Chapter 3.6: Analysis of the collision data

Conceptual overview

Running over large amounts of data can be rather tricky, but good practices can make your life a lot easier. A judicious usage of the computing resources and software tools at your disposal can make your analysis run a lot more smoothly and efficiently, while at the same time causing less of a strain on the limited computing resources.

Before we get started on this WorkBook, it is useful to overview how data are acquired and distributed, in the context of accessing it for your analysis.

The data are collected by the detector and processed through the HLT. From there, the HLT paths are designated to live inside a specific "Primary dataset" (PD). This is the "quantum" of the computing infrastructure. PD's are distributed in entirety to T1's and T2's, so accessing them is the primary mode that you will be using to access the data. The Primary Dataset Working Group ( PDWG) is a good resource for you to keep up to speed with the PD's and their deployment.

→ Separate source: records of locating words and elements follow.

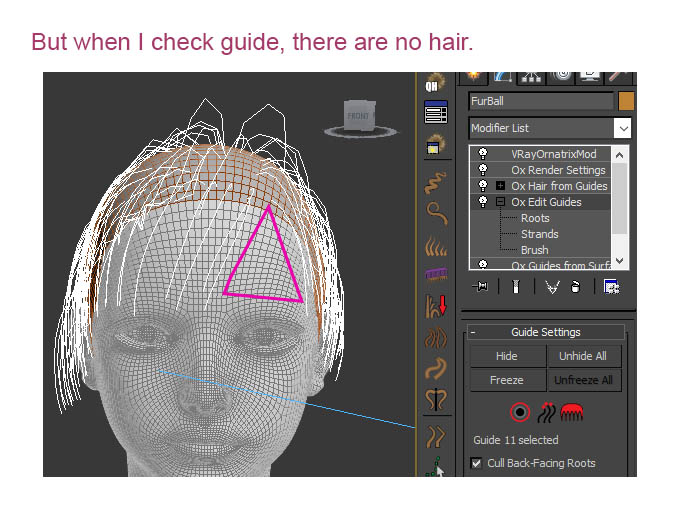The height and width of the screenshot is (505, 694).
Task: Collapse the Ox Edit Guides modifier
Action: click(x=500, y=202)
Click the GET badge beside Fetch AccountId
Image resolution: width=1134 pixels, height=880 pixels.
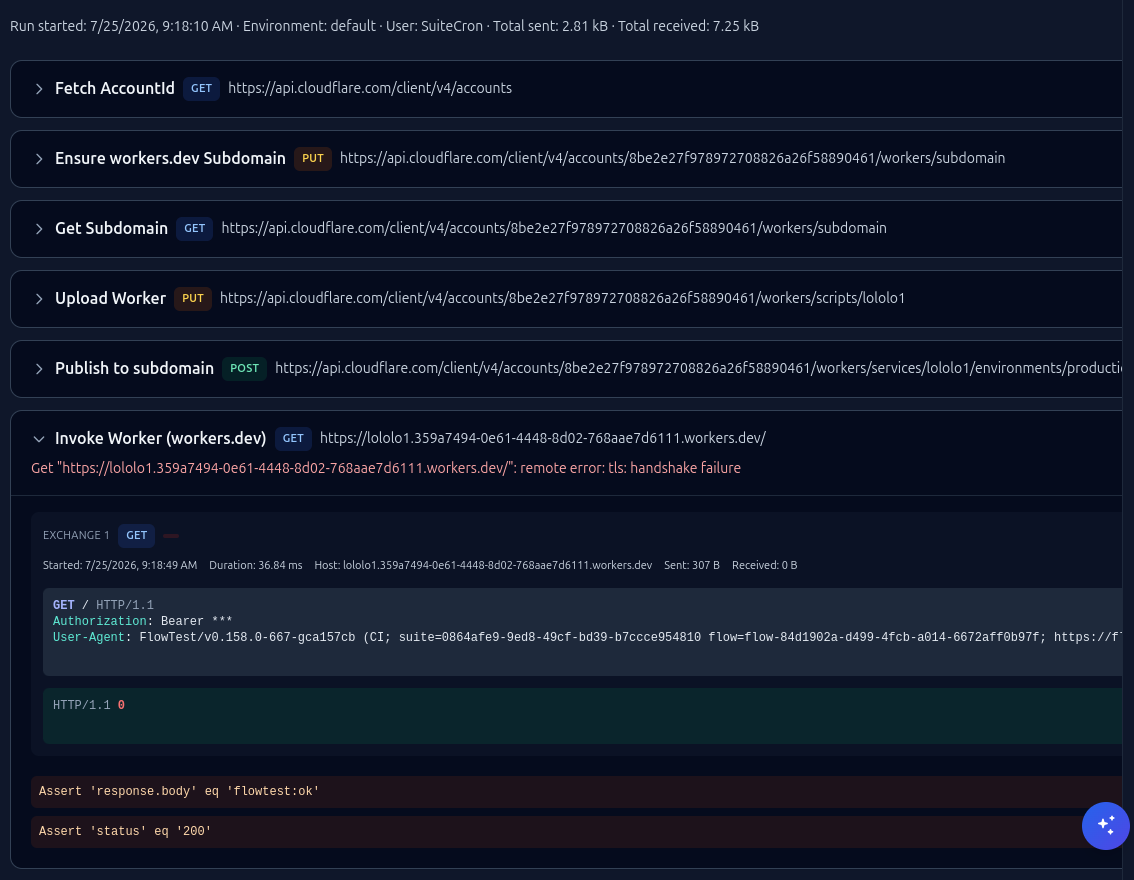tap(201, 88)
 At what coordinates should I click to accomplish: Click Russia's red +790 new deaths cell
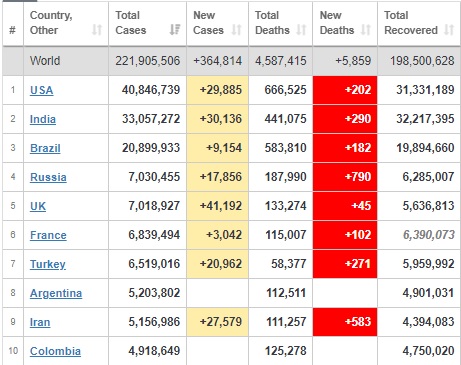tap(345, 177)
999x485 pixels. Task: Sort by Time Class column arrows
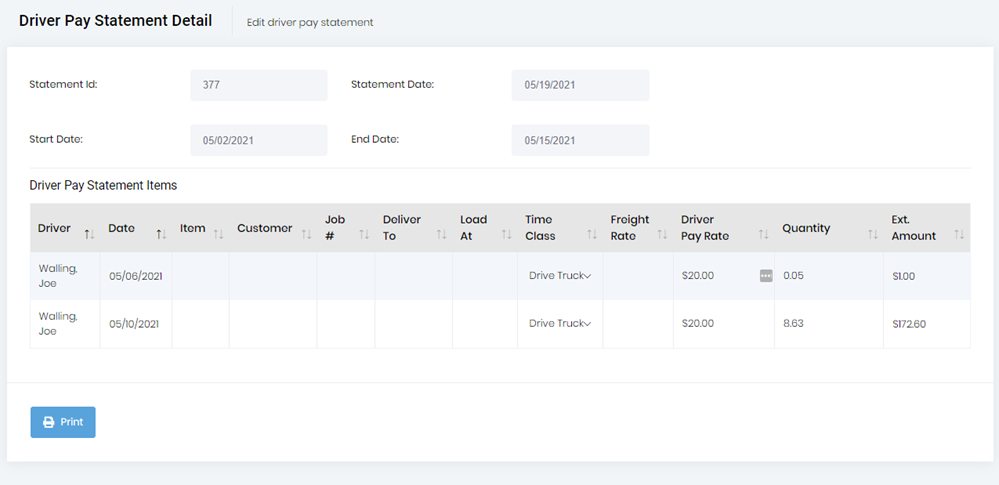(592, 235)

There are quite a lot of random triggers that occur when the detector is not taking data, and so to account for this, the best practice is to only run on luminosity sections where the detector was "on". This webpage is constantly updated with "good run lists" in a JSON format that correspond to the "DCS bit" being on, and the detector taking data. By using this "good run list" in your CRAB jobs, you will alleviate strain on the resources and run only on the data that is interesting for you for physics analysis.

There are also many triggers within a given primary dataset. It is fast and efficient to request a single trigger (or group of triggers) at the beginning of your path, such that the rest of the sequence will only process if that trigger fired. This also leads to an alleviated strain on the computing resources, and lets your jobs finish much more quickly.

Much of the machine background that comes from, for instance, beam+gas interactions, can be removed by prescriptions from various DPG's. This wisdom is best followed, and hence is provided as a standard cleaning recipe below.

The following recipes will help you to get started with performing effective analysis of the collision data while minimizing impact on the computing environment.

Recipes to get started

In terms of software the user should always follow the instructions from WorkBookWhichRelease.

Physics Data And Monte Carlo Validation (PdmV) group maintains some analysis recipe pages here. Especiale for run-II, next pages 2015, 2016, 2017 and 2018 collects useful information to be aware of when performing analysis or producing ntuples for analysis. Guidelines are collected on which release, detector conditions, and datasets. They also keep track of special filters or tools useful to remove atypical / problematic events

There are several recipes for you to use to clean up the event sample as recommended by the PVT group. For 2010 and 2011 check here.

Selection of good runs

The PVT group maintains centralized good run lists in two different formats here. The files are stored as either JSON format or directly as a CMSSW configuration snippet.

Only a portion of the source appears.